Tuesday, May 17, 2022

Finding One's (Comedic) Voice

Still waiting to hear back about that casting call, but I also know that these things take time. As I wait to hear back about that, my focus is on finding my voice for open mic nights. I have attended each of these livestreamed standup comedy workshops that I could thus far, absorbing everything I could, but I now have the more arduous task of transforming these jokes into my own style of storytelling. This is in part because I do not care for the traditional standup comedy format. Every instinct in me wants to parody this, to somehow satirize it. Additionally, there is my physicality that I just have not used for so long. In my undergraduate days, I did slapstick comedy constantly, trained myself to do the types of physical bits that might have been performed on a Vaudeville stage, but I did for no particular audience aside from whoever may be nearby.

These comedy workshops have been great for brainstorming and for coming up with bits to mix in, but I am ultimately thinking that the standard style of doing joke after joke after joke is boring to me. Comedic storytelling with underlying physical bits and odd mannerisms is far closer to what I am looking to do. Today's study was of these types of bits, where the comedian in question does not say a word. I like (and have practiced) the approach of being surprised and confused by my various body parts and their movements and actions.
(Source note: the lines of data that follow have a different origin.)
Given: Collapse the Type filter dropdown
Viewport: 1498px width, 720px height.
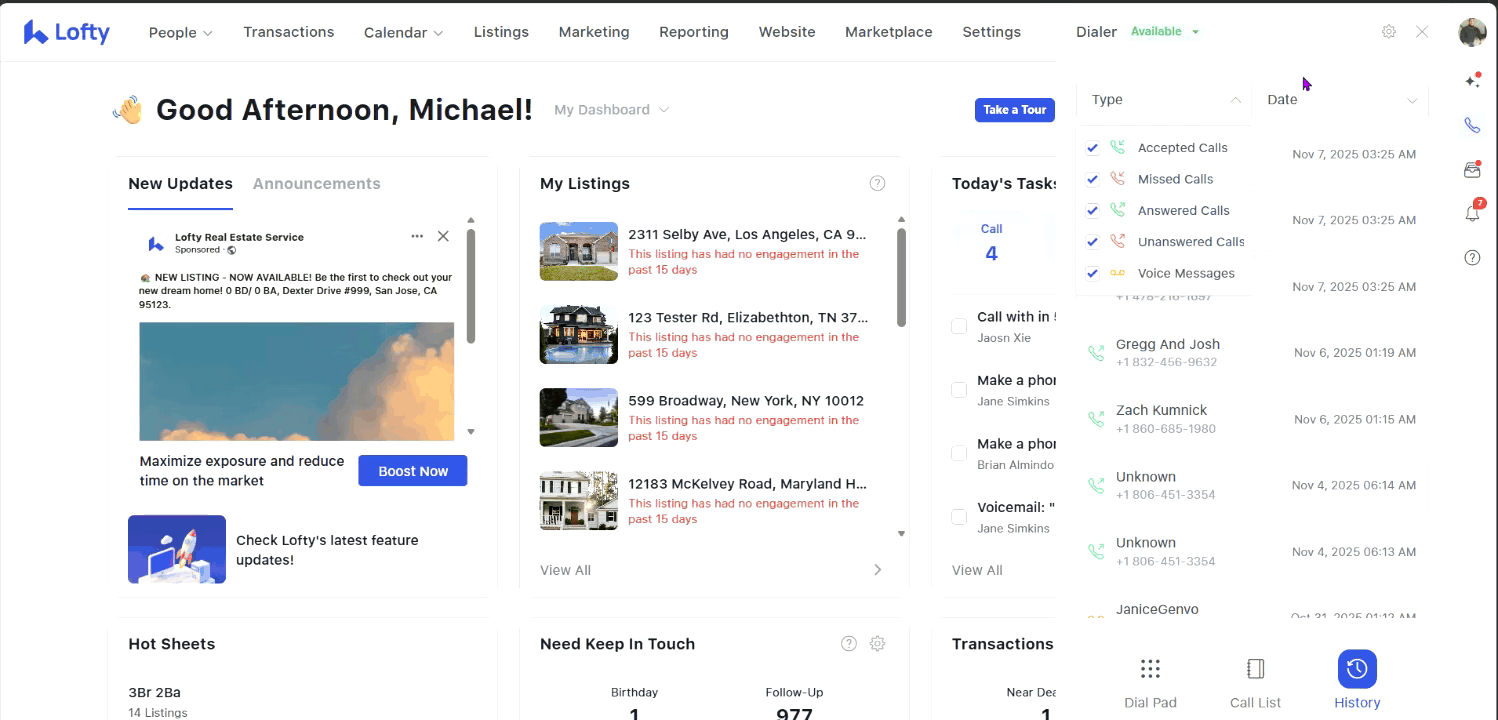Looking at the screenshot, I should pyautogui.click(x=1165, y=100).
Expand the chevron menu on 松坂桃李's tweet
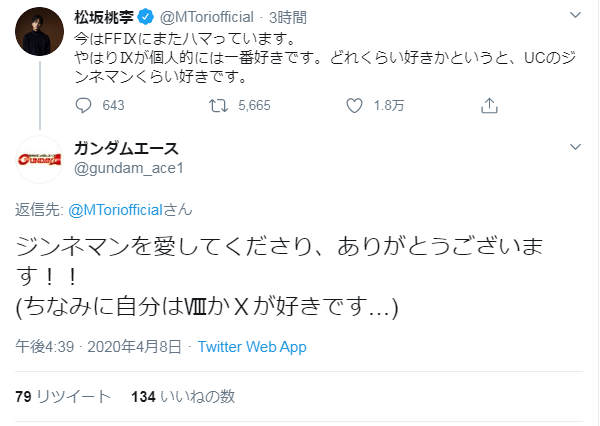Viewport: 600px width, 426px height. click(574, 18)
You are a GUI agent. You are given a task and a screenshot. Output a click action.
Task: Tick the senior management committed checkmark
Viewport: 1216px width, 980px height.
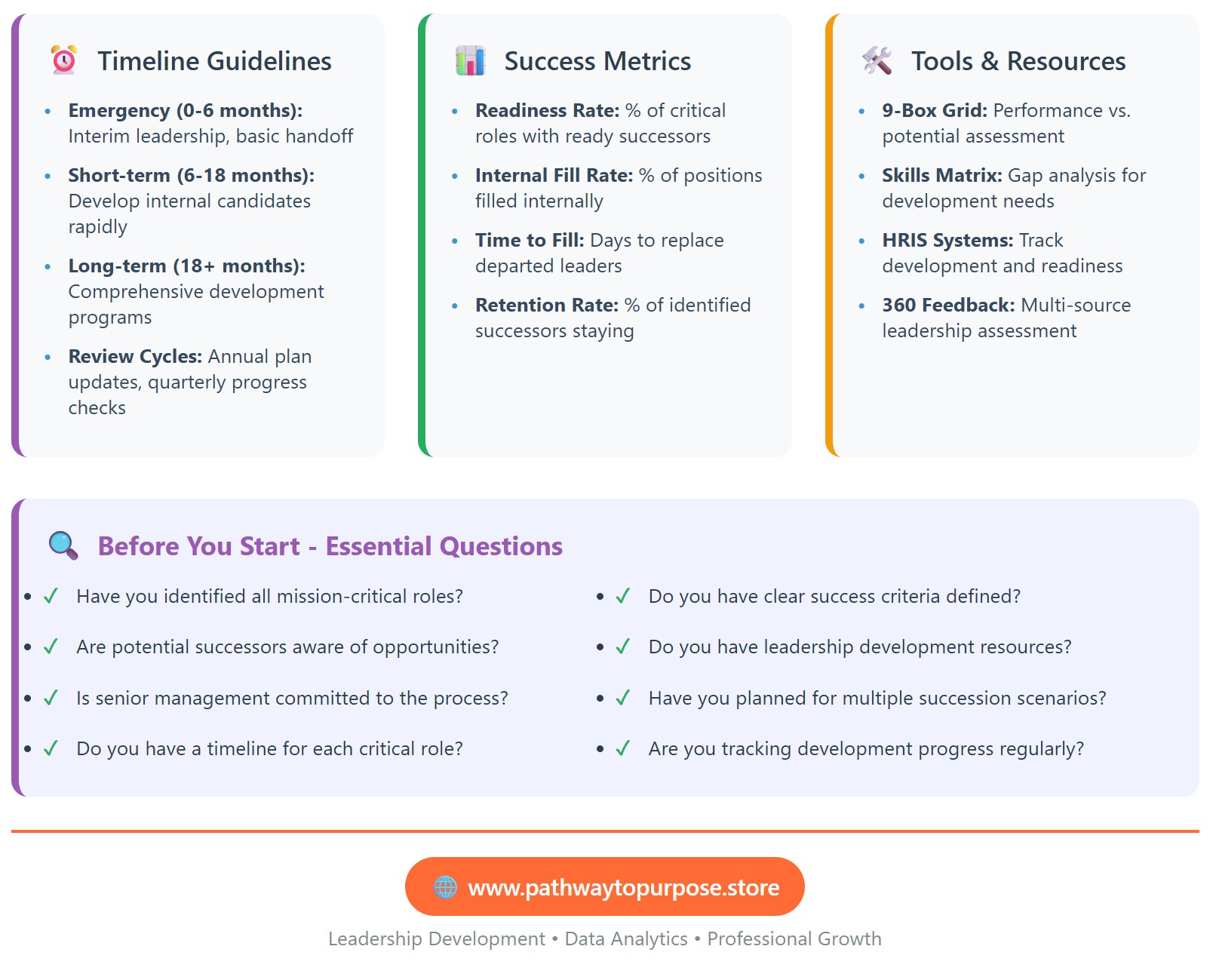coord(51,699)
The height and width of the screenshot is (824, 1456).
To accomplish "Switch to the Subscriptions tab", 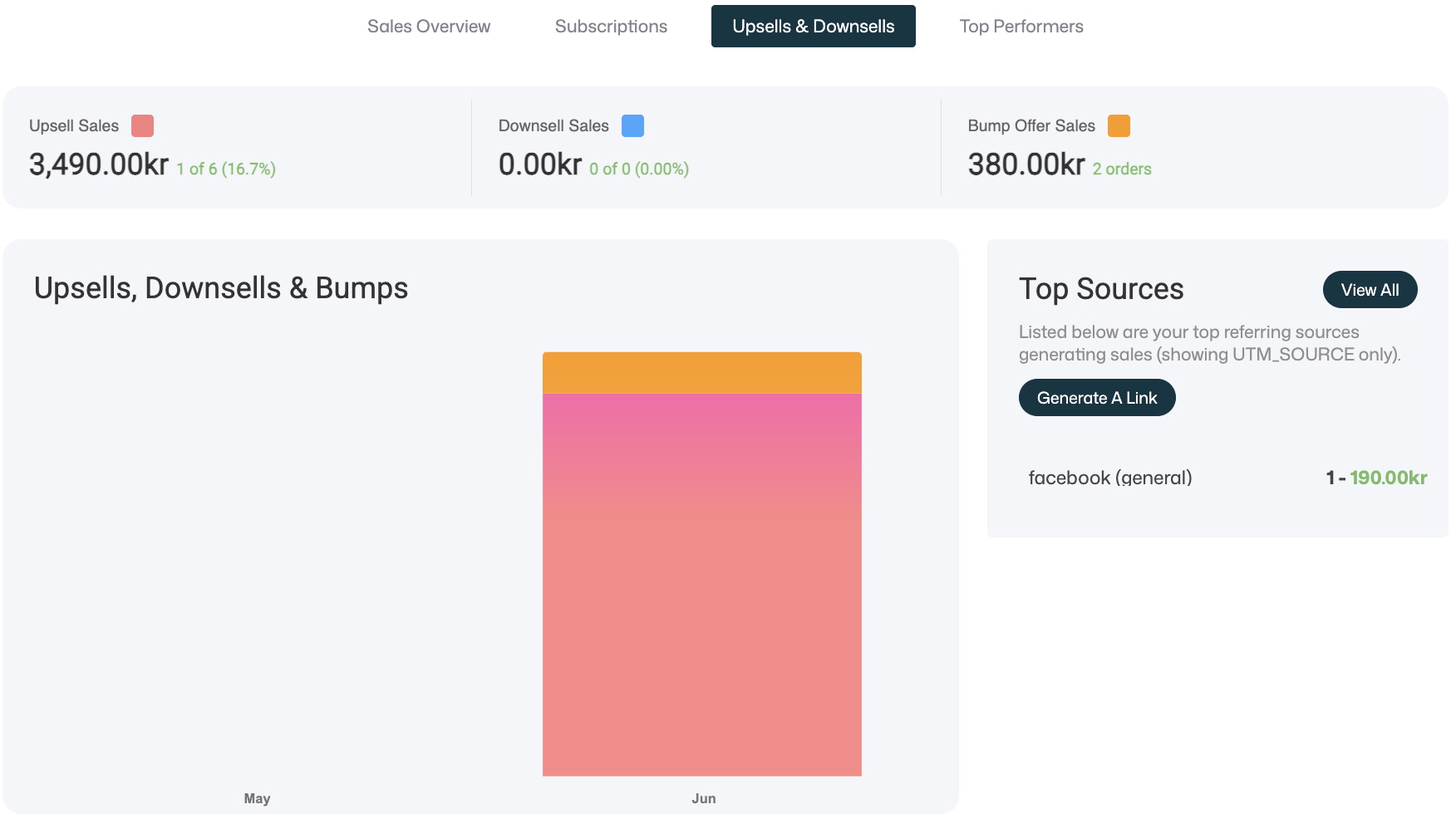I will point(611,27).
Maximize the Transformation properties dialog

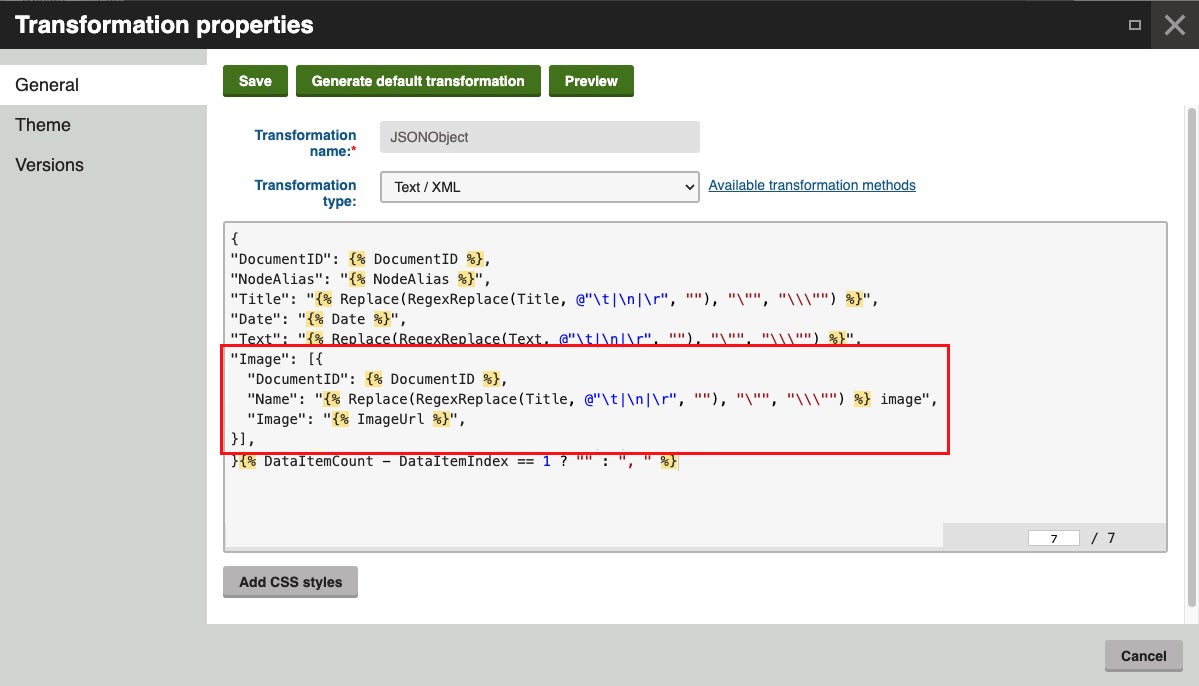pyautogui.click(x=1134, y=25)

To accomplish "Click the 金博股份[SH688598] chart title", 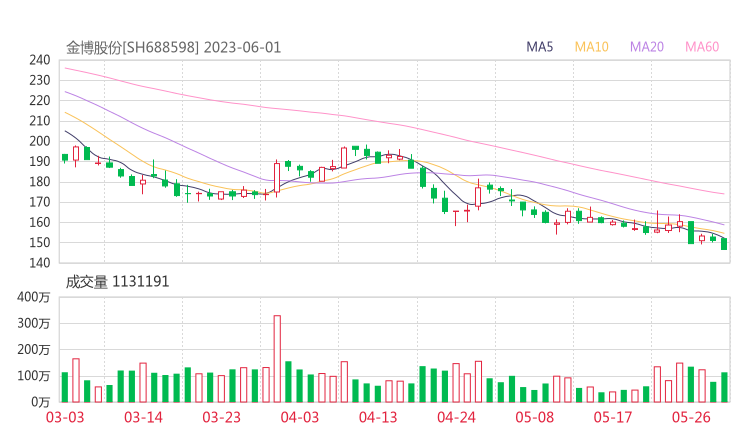I will [x=133, y=47].
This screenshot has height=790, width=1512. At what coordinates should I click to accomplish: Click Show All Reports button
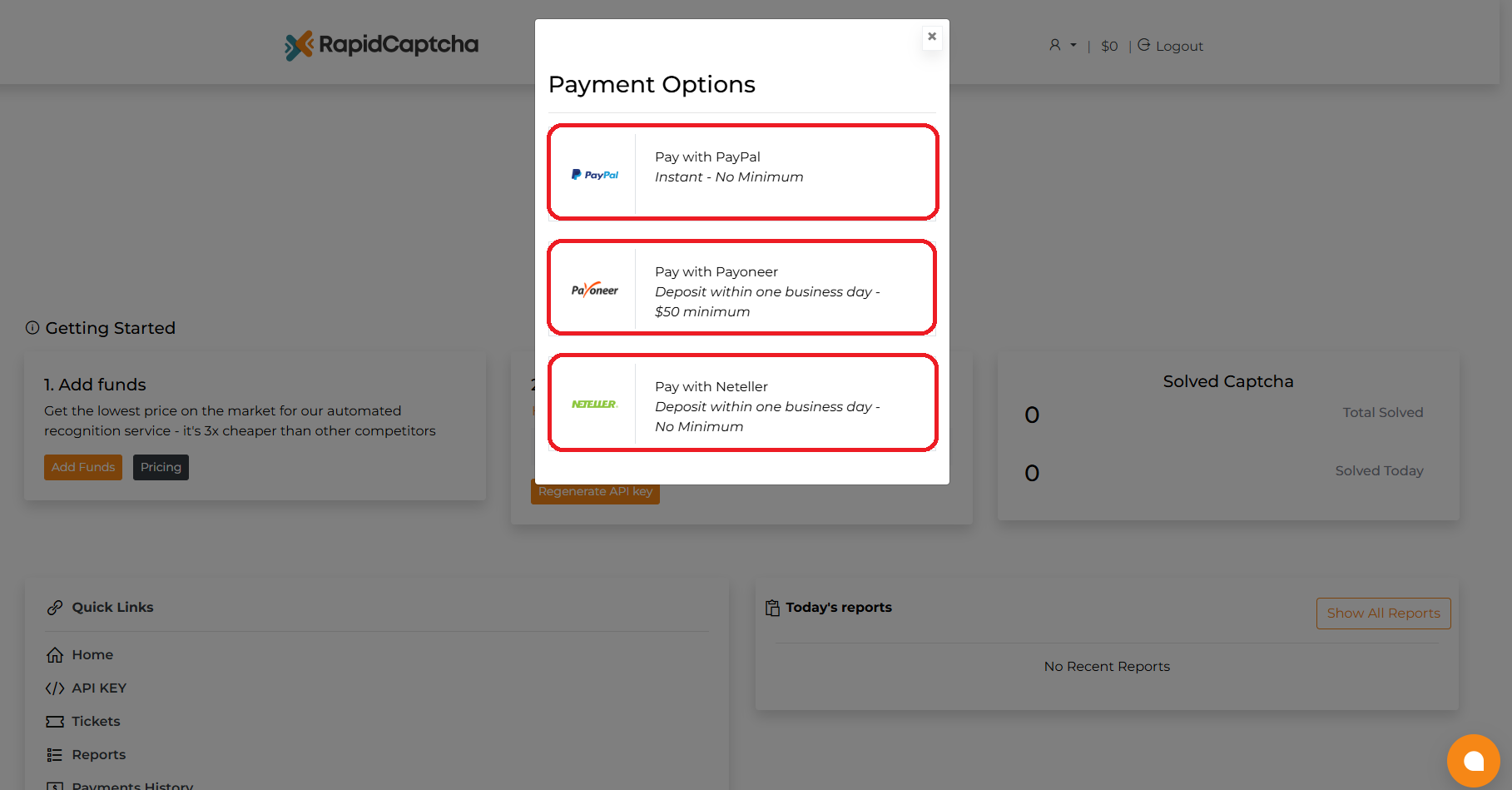[x=1383, y=614]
Hands, feet, arms, and legs, torso, all of these can go in unexpected directions that, by my facial expression, apparently take me off guard.

The other element that I have been looking into is guitar. My grandma gave me hers. I only know a few chords, but that may be enough for comedic use of the guitar. Write a simple song or just play a few background notes to set the mood.

Tomorrow, I plan to go and see more standup comedy after attending a happy hour aimed at those like myself who are academically advanced health professionals.

Thursday, May 5, 2022

That Casting Call...

Well, on the night that I wrote my last post, I learned that a comedian friend is on the casting team for that comedy show. So by the next night, I had sent in an application. And then I had a few days to prepare for her to interview me. And since that interview, I have been sending them clips as requested to highlight my comedic skills. It feels crazy, because I went through such a similar interview process before for a singing show two years ago, but this time, I am not pretending to be a good singer. I am specifically being my own self, someone who is striving to combine medicine and comedy, in large part because it feels like a waste to leave either behind.

My chances of getting on the show sound good. So instead of job hunting, I am shifting my next "responsible task" to cultivating some comedic bits to have in my back pocket just in case. I practice improvisation every week, but it is best to rely on something in which you are confident, then add to that as needed.

To some extent, I am hesitant to get my hopes up. But I once again have some advantages in this, and it would actually showcase me specifically in what I would consider to be a more authentic form of myself. Comedy, medicine, entertainment, and a myriad of life experiences all blended into whatever I am.